» **What is required**
Some lines in the records below may hold the word "როგორ"; give the number of those lines and nothing else.

» **Data**
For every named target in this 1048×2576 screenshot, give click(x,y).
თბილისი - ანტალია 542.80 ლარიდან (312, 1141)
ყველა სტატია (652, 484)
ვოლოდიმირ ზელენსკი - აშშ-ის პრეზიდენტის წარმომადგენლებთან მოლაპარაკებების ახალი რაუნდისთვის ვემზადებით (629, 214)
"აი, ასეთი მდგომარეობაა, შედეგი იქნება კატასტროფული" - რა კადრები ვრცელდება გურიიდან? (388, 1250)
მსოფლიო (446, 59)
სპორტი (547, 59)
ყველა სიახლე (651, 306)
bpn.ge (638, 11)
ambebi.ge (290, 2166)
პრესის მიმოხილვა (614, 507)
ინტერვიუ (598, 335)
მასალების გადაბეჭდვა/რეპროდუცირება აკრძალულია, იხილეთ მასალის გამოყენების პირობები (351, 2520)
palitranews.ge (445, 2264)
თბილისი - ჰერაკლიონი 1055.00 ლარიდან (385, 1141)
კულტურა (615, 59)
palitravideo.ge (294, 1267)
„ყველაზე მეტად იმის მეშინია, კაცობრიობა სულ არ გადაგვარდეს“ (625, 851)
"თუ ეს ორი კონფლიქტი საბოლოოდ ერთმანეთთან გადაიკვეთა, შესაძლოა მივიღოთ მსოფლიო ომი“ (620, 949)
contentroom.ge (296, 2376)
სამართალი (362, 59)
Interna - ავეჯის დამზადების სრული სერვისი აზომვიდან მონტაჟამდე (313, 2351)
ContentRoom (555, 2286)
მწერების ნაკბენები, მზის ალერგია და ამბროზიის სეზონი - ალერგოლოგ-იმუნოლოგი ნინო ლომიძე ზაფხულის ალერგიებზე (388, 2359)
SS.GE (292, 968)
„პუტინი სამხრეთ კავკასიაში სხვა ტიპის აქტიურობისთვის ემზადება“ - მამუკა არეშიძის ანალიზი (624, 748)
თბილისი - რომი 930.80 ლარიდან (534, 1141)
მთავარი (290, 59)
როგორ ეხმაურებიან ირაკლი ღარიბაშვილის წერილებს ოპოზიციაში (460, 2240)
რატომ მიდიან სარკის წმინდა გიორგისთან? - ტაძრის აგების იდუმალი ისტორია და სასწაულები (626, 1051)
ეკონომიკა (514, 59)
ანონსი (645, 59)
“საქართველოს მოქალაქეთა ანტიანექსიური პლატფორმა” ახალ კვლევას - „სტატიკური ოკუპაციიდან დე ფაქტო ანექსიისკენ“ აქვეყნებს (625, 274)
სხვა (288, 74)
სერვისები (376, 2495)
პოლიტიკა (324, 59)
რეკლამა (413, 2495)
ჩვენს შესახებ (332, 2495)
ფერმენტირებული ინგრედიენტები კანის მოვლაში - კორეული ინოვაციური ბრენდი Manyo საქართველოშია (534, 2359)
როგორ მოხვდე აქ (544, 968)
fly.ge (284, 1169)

» **Exercise result**
2